第八話 お嬢様達の手料理
僕達は商業ギルドを出て、繁華街を歩いていた。
しかし、擦れ違う人達がこちらに視線を向けるので、なんとなく居心地が悪く、ゆっくり街を散策できないでいた。
自分で言うのも何だが、美男美女が三人とかわいい猫がいれば、目立つだろう。
そして繁華街を抜け、立派な家が多く建ち並んぶ閑静な場所に着いた。
「豪邸だニャー!」
「いやー、随分大きな家を借りちゃったよ。こんな家で、良かったのかな?」
「私達、伯爵家の御令嬢だからね。これなら、小さい部類よ」
「うっ、贅沢に大きな家を借りつもりだったのに、二人にはそうでも無いのか? 格差を感じる」
「ニコル君。私、お昼ご飯作りますね」
そんな僕を不憫に思ったのか、ユミナが話しを逸らしてくれた。
「ユミナの手料理、楽しみだ」
「ガンバリます!」
ユミナは、拳を胸の前で握り気合が入っている。
「あっ、私も手伝うー」
「えっ、エミリも料理するの?」
僕は思わず聞き返す。
「一応、女子だからね。料理できるとこ、見て貰わないと」
「前世では分からないけど、お嬢様は普段料理しないよね?」
「大丈夫。ユミナはがいれば、何とかなるって」
『何とかって、大丈夫かなー。その軽い感じが信用できない』と思ったが、口には出せない。
二人は張り切って、キッチンへ向かった。
食材は、僕が貸し出した《時間経過無し》の魔法袋に入れてある。
ユミナが、王都で揃えてくれた。
そこに『タタタッ』と、足音がした。
ユミナがこっちへ戻ってきて、『何か、リクエストはありますか?』と、聞いて来た。
僕が日本食をリクエストすると、『はい!』と頷いて、キッチンへ戻って行った。
その姿を見て、『新妻みたいで、可愛い』そんな事を思ってしまった。
当初、この街にいる間は、僕が錬金術で料理をしようと思っていた。
時間も節約できるしね。
だけど、ユミナは今回の昼食だけでなく、毎回料理を作ると言っている。
ユミナはお嬢様にも関わらず、料理が趣味らしい。

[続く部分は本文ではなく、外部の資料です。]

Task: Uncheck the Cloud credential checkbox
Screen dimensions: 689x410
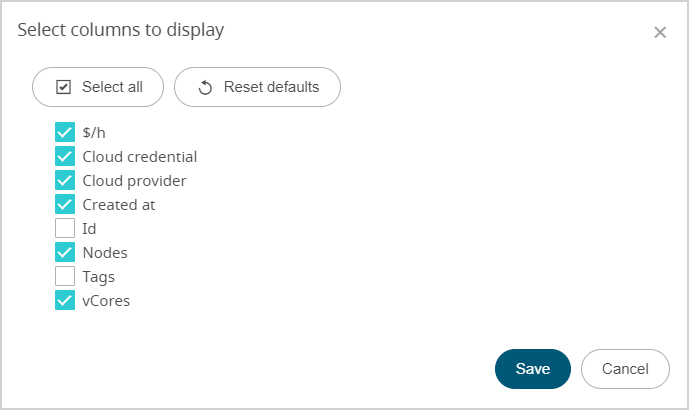Action: (x=65, y=157)
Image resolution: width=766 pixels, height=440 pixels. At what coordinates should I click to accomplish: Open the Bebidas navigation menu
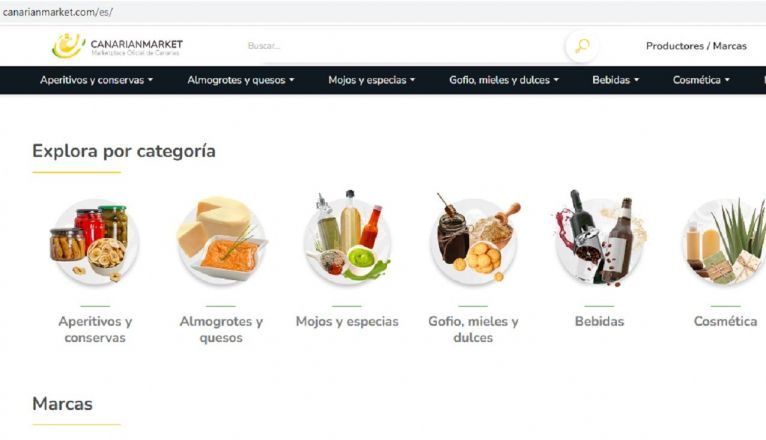coord(616,80)
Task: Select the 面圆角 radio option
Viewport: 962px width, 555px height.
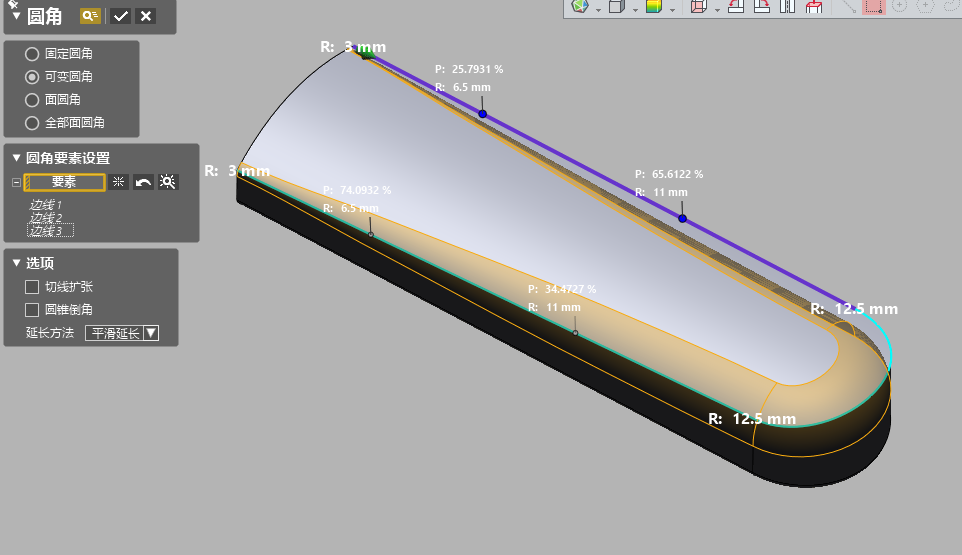Action: [x=32, y=100]
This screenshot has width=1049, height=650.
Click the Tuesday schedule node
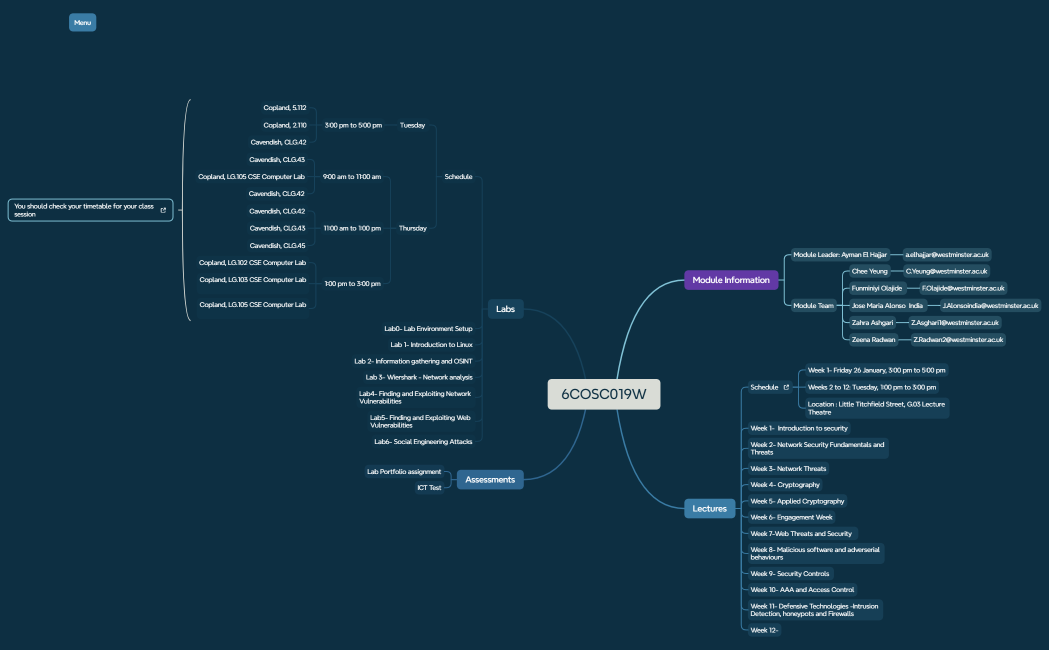click(x=412, y=126)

《料理》スキルも、持っている。
そういう事で、料理を任せてしまった。
それに男なら女子にご飯を作って貰うって、憧れるよね。
一方、エミリの方は、料理をした事が無いみたいだ。
それでも、何故かキッチンで手伝おうとしている。
エミリが料理したら、日曜日の昼のテレビ番組の「○○○!TRY」というコーナーに出てくる素人のようで怖い。
一時間半程が過ぎシロンと寛いでいると、エミリが現れた。
「じゃーん! お待たせ。食事が出来たから、ダイニングに来てちょうだい」
「分かった。今、行くよ」
僕とシロンが、二人の待つダイニングへ行くと、いい匂いがしてきた。
テーブルの上を見ると、肉じゃがとピーマンの肉詰めと野菜スープとご飯が並べてあった。
「美味しそうだね。それに、凄く懐かしい」
「お味噌汁も作りたかったけど、お味噌が無くて代わりに野菜スープにしました」
「別に構わないよ。今度、味噌を作ってあげる」
「本当ですか? そうしたら、お味噌汁以外にも何か作りますね」
「二人の世界に入ってるわね。冷めない内に、早く食べましょう」
「早く食べるニャ」
「分かった。それでは、」
「「「「いただきます」」」」
僕は、肉じゃがに箸を伸ばし食べた。
「美味しい。これなら、毎日のご飯が楽しみになるよ」
「ガンバリます!」
ユミナは、箸を持ったまま両手の拳を胸の前で握る。
『可愛い』
「エミリは何を手伝ったんだ?」と本人に聞くと、無言でガツガツ食べだした。
どうやら料理はせず、食器を出しただけらしい。
そんなものだよね。エミリには悪いが、料理に手を出されなくて良かった。
「ニコル君は、料理ができる娘がいいんだ」
「僕は貴族じゃないから、専属の料理人がいる分けでもないしそうなるよ」
「ふーん」
エミリが、なぜか不遜な態度をとった。
「エミリは、ヤキモチ焼いてるニャ。料理を覚えればいいニャ」
シロンが、余計な事を口走った。
「ふん!」
「エミリは、貴族のお嬢様だしね。しょうがないよ」
フォローをしておく。
「ご主人、乙女心が分かってないニャ」
シロンが何か言っているが、スルーした。当たっているだけに、言い返せない。
「今度、私も作る!」
そして、エミリが料理をする事になった。